Task statement: Please report, as a single number with no other text, how many lines of the listing contain "Given".

==============================

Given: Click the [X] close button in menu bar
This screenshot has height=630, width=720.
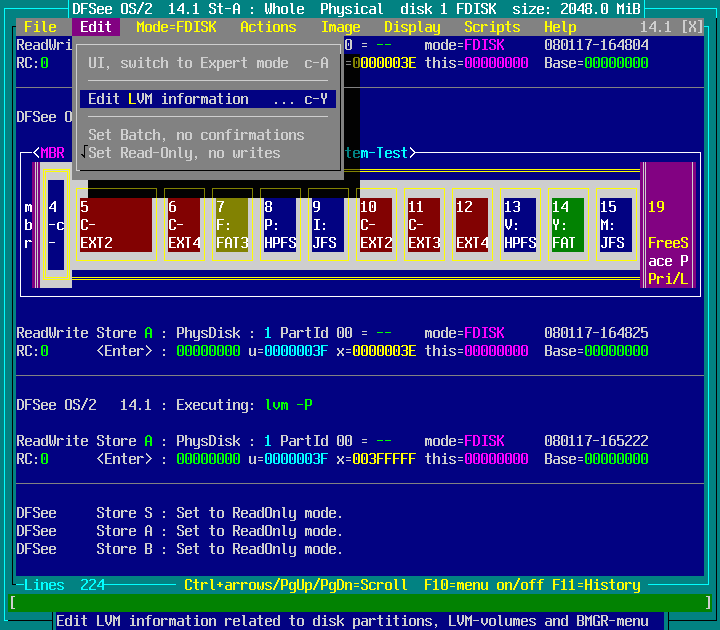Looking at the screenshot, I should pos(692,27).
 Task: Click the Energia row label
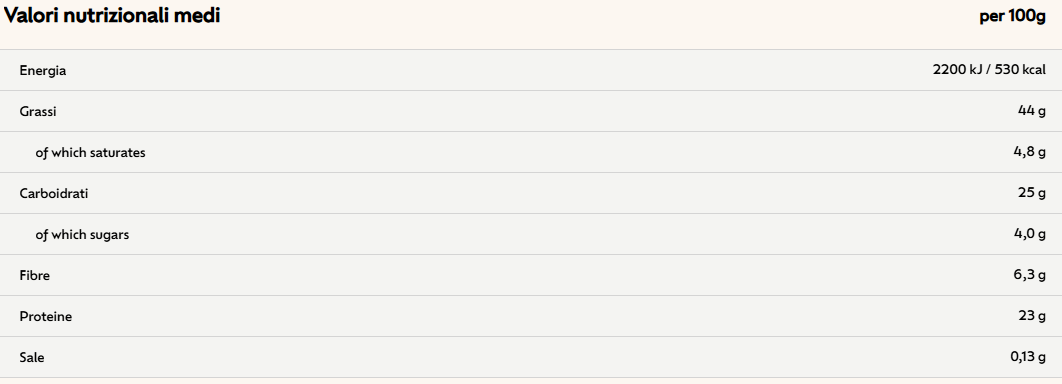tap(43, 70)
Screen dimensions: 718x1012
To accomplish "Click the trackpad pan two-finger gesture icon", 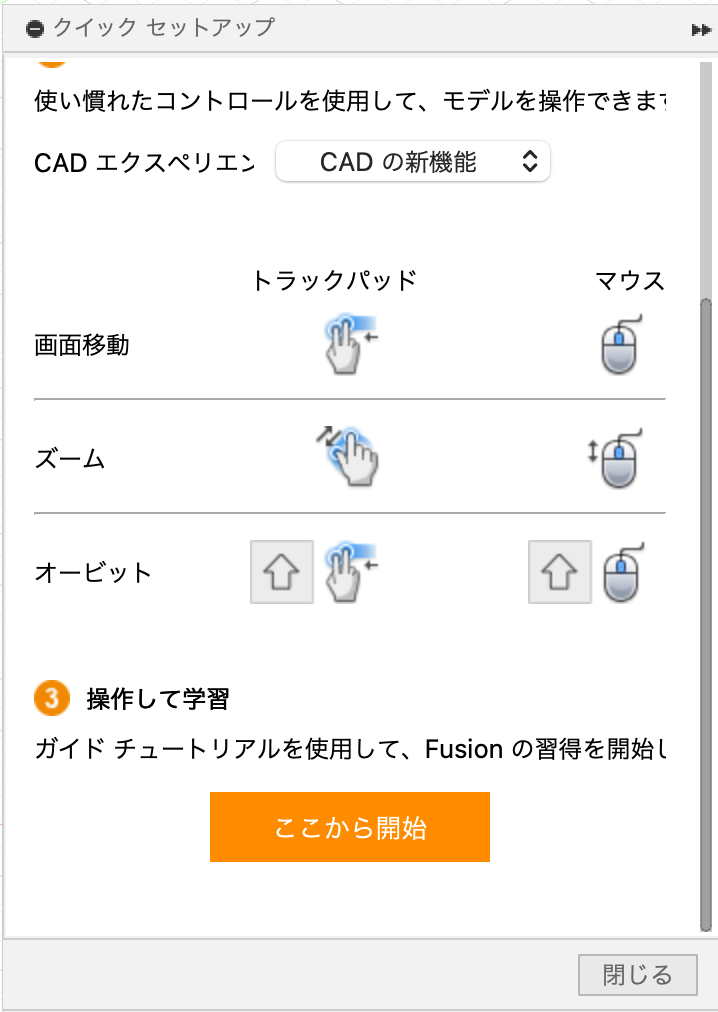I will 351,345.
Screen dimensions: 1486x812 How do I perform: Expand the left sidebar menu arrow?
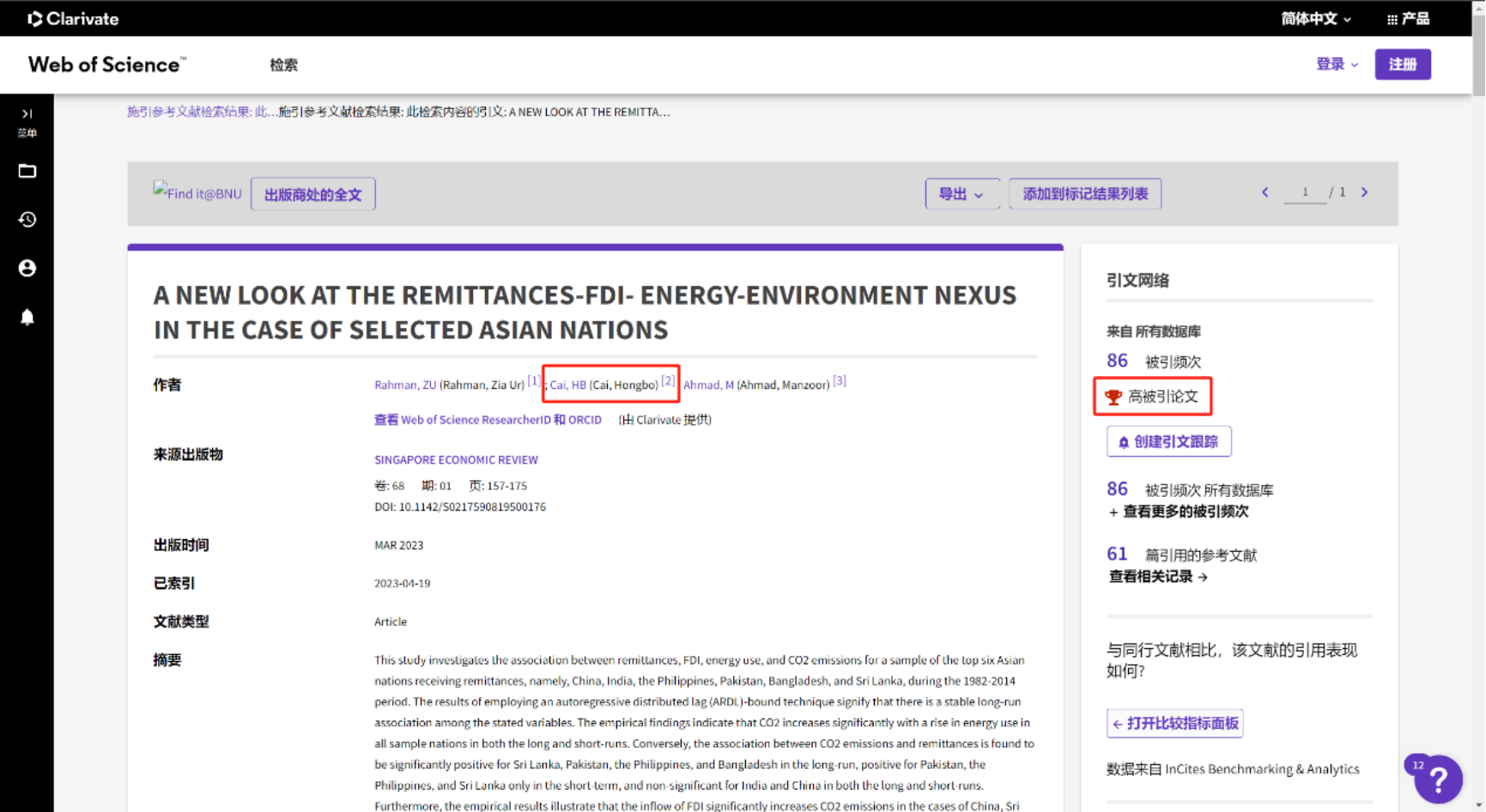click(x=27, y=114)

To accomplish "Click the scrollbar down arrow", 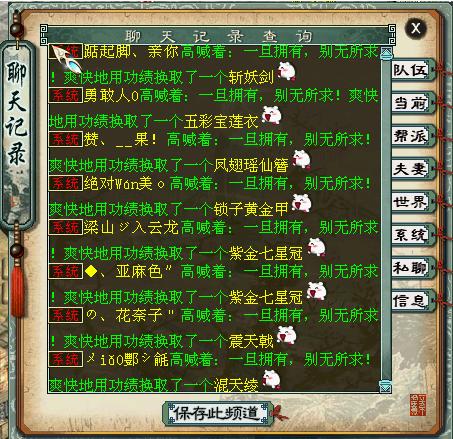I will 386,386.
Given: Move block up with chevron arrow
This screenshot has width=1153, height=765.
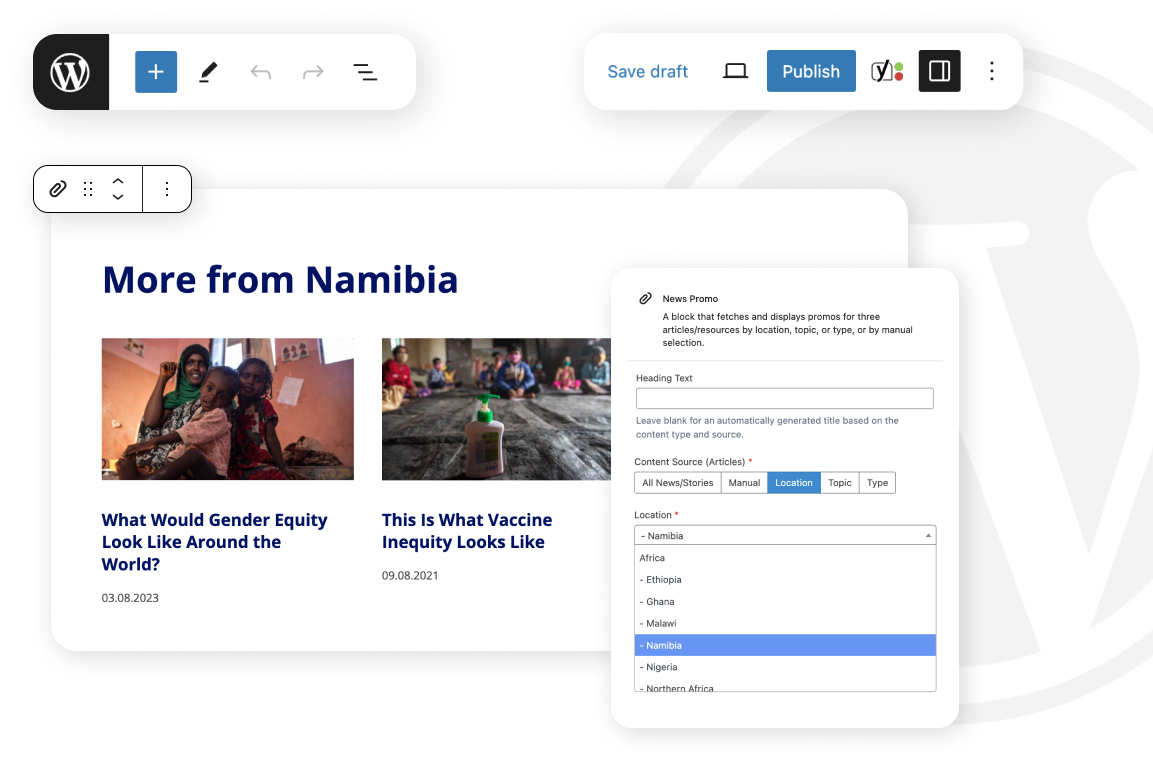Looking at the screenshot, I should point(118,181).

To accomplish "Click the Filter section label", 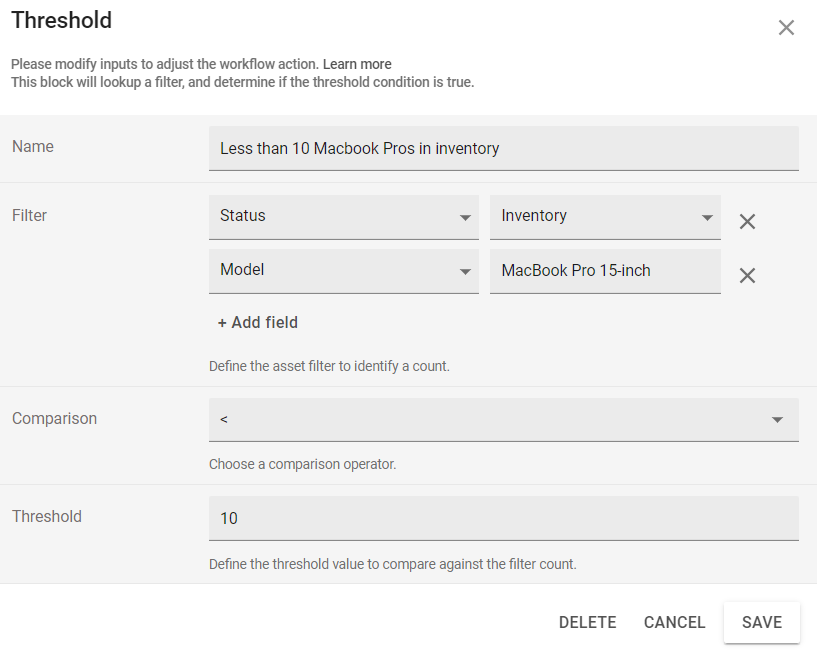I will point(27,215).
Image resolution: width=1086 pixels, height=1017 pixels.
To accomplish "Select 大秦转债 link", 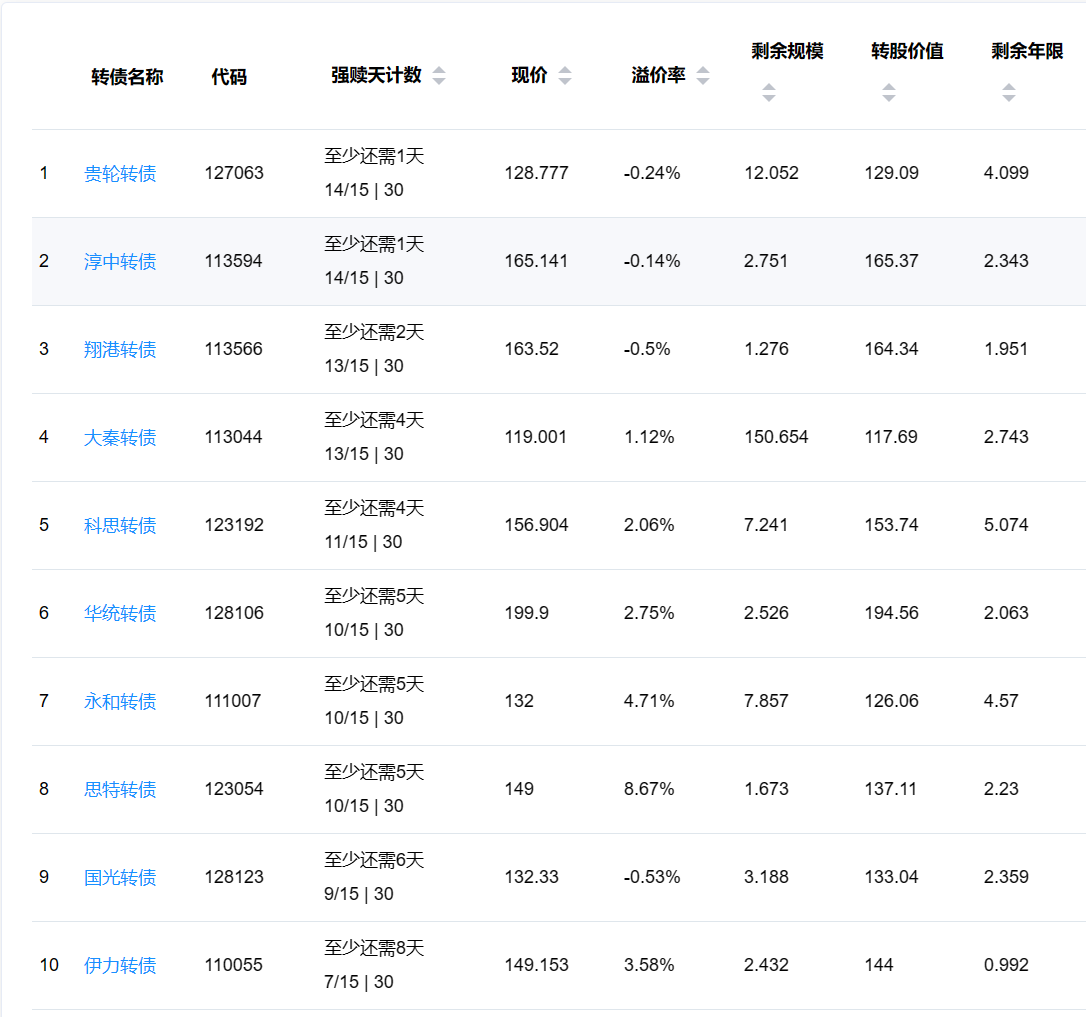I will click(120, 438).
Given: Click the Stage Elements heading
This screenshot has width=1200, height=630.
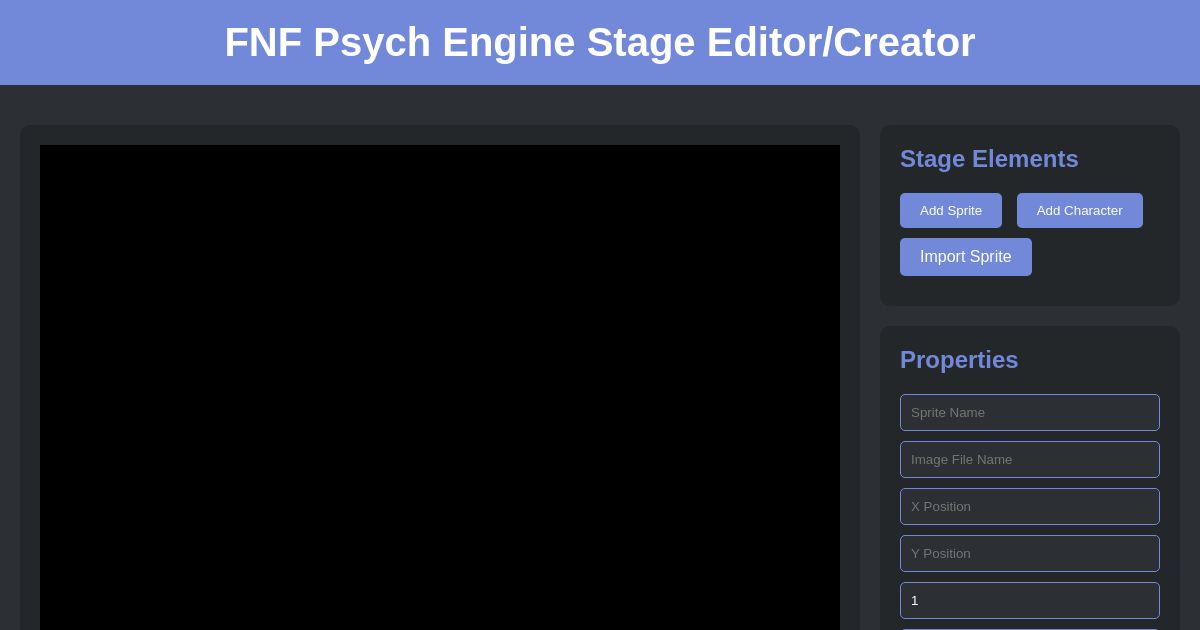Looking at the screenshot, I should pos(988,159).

==============================

Output of the task: 3